Aim of the exercise -
Every line with the string "button" in it belongs in your answer, so copy them all from the data.

/---

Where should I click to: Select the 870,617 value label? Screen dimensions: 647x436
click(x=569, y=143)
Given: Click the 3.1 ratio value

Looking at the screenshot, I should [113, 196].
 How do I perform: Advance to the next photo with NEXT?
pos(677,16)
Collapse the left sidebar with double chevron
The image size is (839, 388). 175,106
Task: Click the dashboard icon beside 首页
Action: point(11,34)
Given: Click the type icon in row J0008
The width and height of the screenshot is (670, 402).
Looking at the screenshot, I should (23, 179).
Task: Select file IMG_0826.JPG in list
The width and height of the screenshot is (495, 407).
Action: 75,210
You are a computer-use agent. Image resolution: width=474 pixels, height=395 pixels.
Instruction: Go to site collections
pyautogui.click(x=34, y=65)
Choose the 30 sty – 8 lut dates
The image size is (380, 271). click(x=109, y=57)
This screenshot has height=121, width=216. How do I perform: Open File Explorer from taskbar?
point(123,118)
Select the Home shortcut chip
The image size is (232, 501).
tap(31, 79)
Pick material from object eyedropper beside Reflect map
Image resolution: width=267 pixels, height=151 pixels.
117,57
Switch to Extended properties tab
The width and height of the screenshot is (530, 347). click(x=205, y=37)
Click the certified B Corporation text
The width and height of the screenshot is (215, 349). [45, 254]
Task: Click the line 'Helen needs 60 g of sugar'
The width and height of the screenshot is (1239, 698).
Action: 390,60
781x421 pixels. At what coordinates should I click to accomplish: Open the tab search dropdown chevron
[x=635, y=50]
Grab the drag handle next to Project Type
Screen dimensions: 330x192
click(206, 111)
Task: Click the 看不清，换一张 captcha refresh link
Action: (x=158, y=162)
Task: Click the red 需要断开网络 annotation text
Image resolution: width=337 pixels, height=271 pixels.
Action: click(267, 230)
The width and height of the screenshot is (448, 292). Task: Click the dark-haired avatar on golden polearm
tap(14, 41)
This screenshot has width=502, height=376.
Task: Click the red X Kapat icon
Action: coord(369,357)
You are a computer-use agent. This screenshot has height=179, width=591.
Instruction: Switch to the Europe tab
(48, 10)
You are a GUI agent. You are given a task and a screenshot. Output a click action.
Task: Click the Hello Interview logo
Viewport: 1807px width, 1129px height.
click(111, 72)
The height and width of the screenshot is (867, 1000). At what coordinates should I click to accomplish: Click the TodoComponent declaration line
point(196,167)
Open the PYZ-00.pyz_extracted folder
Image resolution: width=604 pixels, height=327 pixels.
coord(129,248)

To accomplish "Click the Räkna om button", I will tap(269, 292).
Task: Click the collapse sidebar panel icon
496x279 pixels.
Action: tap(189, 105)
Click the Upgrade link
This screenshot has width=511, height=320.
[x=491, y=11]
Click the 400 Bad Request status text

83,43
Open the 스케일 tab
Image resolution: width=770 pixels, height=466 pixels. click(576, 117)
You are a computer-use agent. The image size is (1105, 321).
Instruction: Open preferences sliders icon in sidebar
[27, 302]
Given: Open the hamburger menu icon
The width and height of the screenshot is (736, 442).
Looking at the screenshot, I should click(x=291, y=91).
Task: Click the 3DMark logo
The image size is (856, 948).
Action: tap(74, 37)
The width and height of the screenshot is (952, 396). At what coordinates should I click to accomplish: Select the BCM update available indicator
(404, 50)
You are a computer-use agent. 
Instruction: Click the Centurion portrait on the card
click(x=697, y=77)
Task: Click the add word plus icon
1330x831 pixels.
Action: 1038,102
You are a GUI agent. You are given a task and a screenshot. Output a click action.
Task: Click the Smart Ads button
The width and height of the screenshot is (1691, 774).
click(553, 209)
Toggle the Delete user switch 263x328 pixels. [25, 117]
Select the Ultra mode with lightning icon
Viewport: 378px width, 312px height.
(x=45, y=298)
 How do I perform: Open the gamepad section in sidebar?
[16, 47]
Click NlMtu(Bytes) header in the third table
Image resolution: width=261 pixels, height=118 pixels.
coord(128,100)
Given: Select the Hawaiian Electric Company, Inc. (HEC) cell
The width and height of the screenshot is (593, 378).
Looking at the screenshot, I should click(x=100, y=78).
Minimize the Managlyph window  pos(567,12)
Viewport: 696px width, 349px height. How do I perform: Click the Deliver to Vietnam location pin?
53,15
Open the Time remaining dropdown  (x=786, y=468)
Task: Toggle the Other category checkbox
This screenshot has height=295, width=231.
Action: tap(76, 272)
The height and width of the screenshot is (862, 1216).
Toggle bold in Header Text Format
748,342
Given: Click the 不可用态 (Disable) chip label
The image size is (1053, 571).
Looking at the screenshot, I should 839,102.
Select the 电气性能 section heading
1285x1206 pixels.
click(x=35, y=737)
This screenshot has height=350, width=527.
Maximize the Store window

\---

Written solution -
To accomplish "Click the Räkna om button", I will tap(269, 292).
Task: Click the Smart Ads button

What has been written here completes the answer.